Drinking on a Diet

AlcoholWeightLoss300Alcohol is generally thought to be detrimental to a weight-loss regimen. However, a strategic drink here and there does not have to throw your efforts and investment off track.

It bears mentioning that the most effective way to lose weight is without consuming any alcohol at all. However, that is not realistic for many people. Often the trick to effective weight loss is not deprivation but moderation and realistic goals which can be maintained for longer periods of time. Trying to eliminate things that are ingrained into your environment could really just be setting you up for failure.

Science says…

Research shows us that alcohol is not all bad. There are several health benefits that different drinks provide. Nutritionist Martin Berkhan relates that “[m]oderate alcohol consumption improves insulin sensitivity, lowers triglyceride concentrations and improves glycemic control. Not only in healthy folks, but also in type 2 diabetes.”

Berkhan continues: “Consider the fact that studies have consistently shown that moderate drinkers live longer than non-drinkers. This can be mainly attributed to a lowered risk of cardiovascular disease. However, alcohol also contributes to a healthier and disease-free life by protecting against Alzheimer’s disease, metabolic syndrome, rheumatoid arthritis, the common cold, different types of cancers, depression and many other Western diseases. The list goes on and on.”

It turns out that science is not even 100% sure that alcohol inhibits weight loss. Nutritionist Alan Aragon points out, “One study found that men consuming an average of 56 grams of ethanol per day (four beers) took in 16% more total calories than a matched group of non-drinkers. The two groups, drinkers and non-drinkers, had identical amounts of physical activity. So, logically, you’d think that the drinkers packed on some pounds. They didn’t. Both groups had the same body-mass index, despite all those excess calories for the drinkers.”

Aragon adds that “[a]nother study compared two weight-loss diets…In one diet, subjects got 10% of their total calories from white wine – 150 calories, or just over a glass per day. The other group got 10% from grape juice. After three months, the white wine group lost almost a kilogram more total body weight, although the difference wasn’t statistically significant.”

So, we must conclude that alcohol could even play a positive role in weight loss – under certain conditions and when consumed in a very moderate way. Could it be that it isn’t the alcohol, but what it leads to, that is actually the culprit in weight loss efforts? A 2013 study published in the American Journal of Clinical Nutrition showed that subjects took in more fat and calories from food when they partook of moderate drinking.

Choose a diet

The appropriate amount of alcohol for you to consume largely depends on what type of weight-loss program you will engage in.

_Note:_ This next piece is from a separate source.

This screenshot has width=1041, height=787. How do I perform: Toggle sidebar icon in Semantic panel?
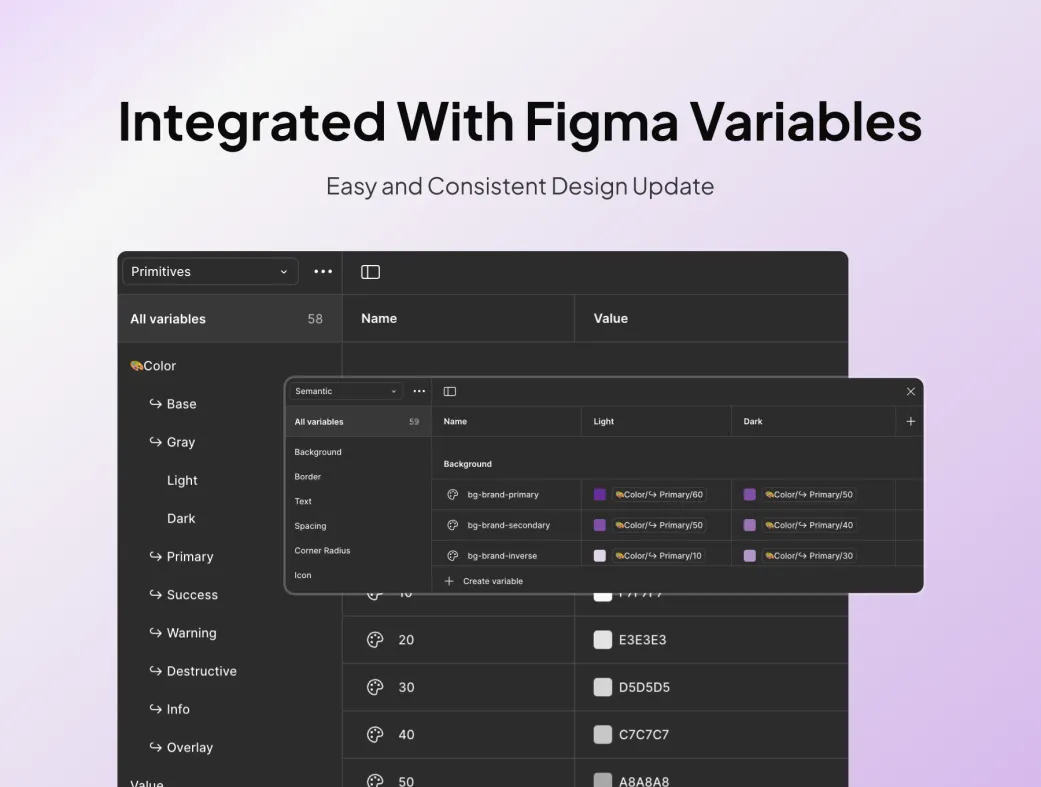tap(449, 391)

First, figure out how many calories you plan to consume in a day. The Internet features lots of calorie calculators which can help you come up with a safe and practical calorie intake plan for weight loss. Usually, diets require you to reduce your calorie intake by 20% of what you consume when you maintain a steady weight. At the same time, make sure that the new calorie intake has a good ratio of protein from lean sources (low-fat cottage cheese, protein powder, chicken, turkey, tuna and egg whites), which aids in weight loss. More advanced dieters can create a “macro” intake plan, comprising protein, fat, and carbohydrates.

Drink days

If you can identify, in advance, the days that you plan to drink alcohol, you can properly prepare. On a drinking day, count each alcoholic beverage that you consume as 10g of fat, plus however many carbohydrates they contain. Then, factor this amount into your daily diet allowance.

A glass of red wine counts as 10 grams of fat, and 3g of carbohydrates.

Generally, dry wines – which are very low carb (about 0.5-1 g per 4 fl oz/115ml) – are a good alcohol choice, health wise. Gin, rum, scotch, tequila, vodka and whiskey are all basically zero carbs. Try not to mix these with sugary juices or sodas.